▶ [What you will do]
Quote each line of the following data verbatim, keeping every character unchanged.

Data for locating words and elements
::::::::::

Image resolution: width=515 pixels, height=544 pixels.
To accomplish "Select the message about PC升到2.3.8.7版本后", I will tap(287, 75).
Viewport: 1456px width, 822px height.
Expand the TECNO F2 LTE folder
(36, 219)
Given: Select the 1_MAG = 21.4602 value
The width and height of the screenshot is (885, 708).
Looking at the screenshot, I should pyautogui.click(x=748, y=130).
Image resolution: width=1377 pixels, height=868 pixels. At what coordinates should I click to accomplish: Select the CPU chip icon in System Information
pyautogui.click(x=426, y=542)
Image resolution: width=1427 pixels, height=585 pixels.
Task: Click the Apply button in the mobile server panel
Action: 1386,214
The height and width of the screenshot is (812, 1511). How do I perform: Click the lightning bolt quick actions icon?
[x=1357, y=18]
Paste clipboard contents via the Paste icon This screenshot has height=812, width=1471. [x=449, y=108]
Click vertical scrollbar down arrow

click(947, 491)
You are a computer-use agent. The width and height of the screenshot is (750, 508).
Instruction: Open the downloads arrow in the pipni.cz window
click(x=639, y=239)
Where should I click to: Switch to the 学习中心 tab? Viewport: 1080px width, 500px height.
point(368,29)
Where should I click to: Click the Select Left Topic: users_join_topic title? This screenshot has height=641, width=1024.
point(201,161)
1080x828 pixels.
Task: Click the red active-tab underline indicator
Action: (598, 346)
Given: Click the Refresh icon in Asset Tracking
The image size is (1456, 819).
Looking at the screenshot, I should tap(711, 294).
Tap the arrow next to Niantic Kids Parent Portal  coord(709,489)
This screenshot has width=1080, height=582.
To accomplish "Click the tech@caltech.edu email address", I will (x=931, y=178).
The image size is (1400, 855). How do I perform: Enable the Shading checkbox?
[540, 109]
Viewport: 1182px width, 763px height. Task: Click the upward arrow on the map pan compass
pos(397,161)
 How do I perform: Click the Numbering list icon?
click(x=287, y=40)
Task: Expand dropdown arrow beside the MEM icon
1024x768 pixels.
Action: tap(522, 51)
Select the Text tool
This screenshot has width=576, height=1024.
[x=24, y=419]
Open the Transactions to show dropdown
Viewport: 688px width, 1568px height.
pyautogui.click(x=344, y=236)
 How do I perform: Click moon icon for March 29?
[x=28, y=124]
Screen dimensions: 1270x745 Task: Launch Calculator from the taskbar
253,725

::::::::::

▶ [Final result]
Image resolution: width=515 pixels, height=544 pixels.
To accomplish "Select the message about PC升到2.3.8.7版本后", I will tap(287, 75).
Viewport: 1456px width, 822px height.
Expand the TECNO F2 LTE folder
(36, 219)
Given: Select the 1_MAG = 21.4602 value
The width and height of the screenshot is (885, 708).
Looking at the screenshot, I should pyautogui.click(x=748, y=130).
Image resolution: width=1377 pixels, height=868 pixels. At what coordinates should I click to accomplish: Select the CPU chip icon in System Information
pyautogui.click(x=426, y=542)
Image resolution: width=1427 pixels, height=585 pixels.
Task: Click the Apply button in the mobile server panel
Action: 1386,214
The height and width of the screenshot is (812, 1511). How do I perform: Click the lightning bolt quick actions icon?
[x=1357, y=18]
Paste clipboard contents via the Paste icon This screenshot has height=812, width=1471. [x=449, y=108]
Click vertical scrollbar down arrow

click(947, 491)
You are a computer-use agent. The width and height of the screenshot is (750, 508).
Instruction: Open the downloads arrow in the pipni.cz window
click(x=639, y=239)
Where should I click to: Switch to the 学习中心 tab? Viewport: 1080px width, 500px height.
point(368,29)
Where should I click to: Click the Select Left Topic: users_join_topic title? This screenshot has height=641, width=1024.
point(201,161)
1080x828 pixels.
Task: Click the red active-tab underline indicator
Action: (598, 346)
Given: Click the Refresh icon in Asset Tracking
The image size is (1456, 819).
Looking at the screenshot, I should tap(711, 294).
Tap the arrow next to Niantic Kids Parent Portal  coord(709,489)
This screenshot has width=1080, height=582.
To accomplish "Click the tech@caltech.edu email address", I will (x=931, y=178).
The image size is (1400, 855). How do I perform: Enable the Shading checkbox?
[540, 109]
Viewport: 1182px width, 763px height. Task: Click the upward arrow on the map pan compass
pos(397,161)
 How do I perform: Click the Numbering list icon?
click(x=287, y=40)
Task: Expand dropdown arrow beside the MEM icon
1024x768 pixels.
Action: tap(522, 51)
Select the Text tool
This screenshot has width=576, height=1024.
[x=24, y=419]
Open the Transactions to show dropdown
Viewport: 688px width, 1568px height.
pyautogui.click(x=344, y=236)
 How do I perform: Click moon icon for March 29?
[x=28, y=124]
Screen dimensions: 1270x745 Task: Launch Calculator from the taskbar
253,725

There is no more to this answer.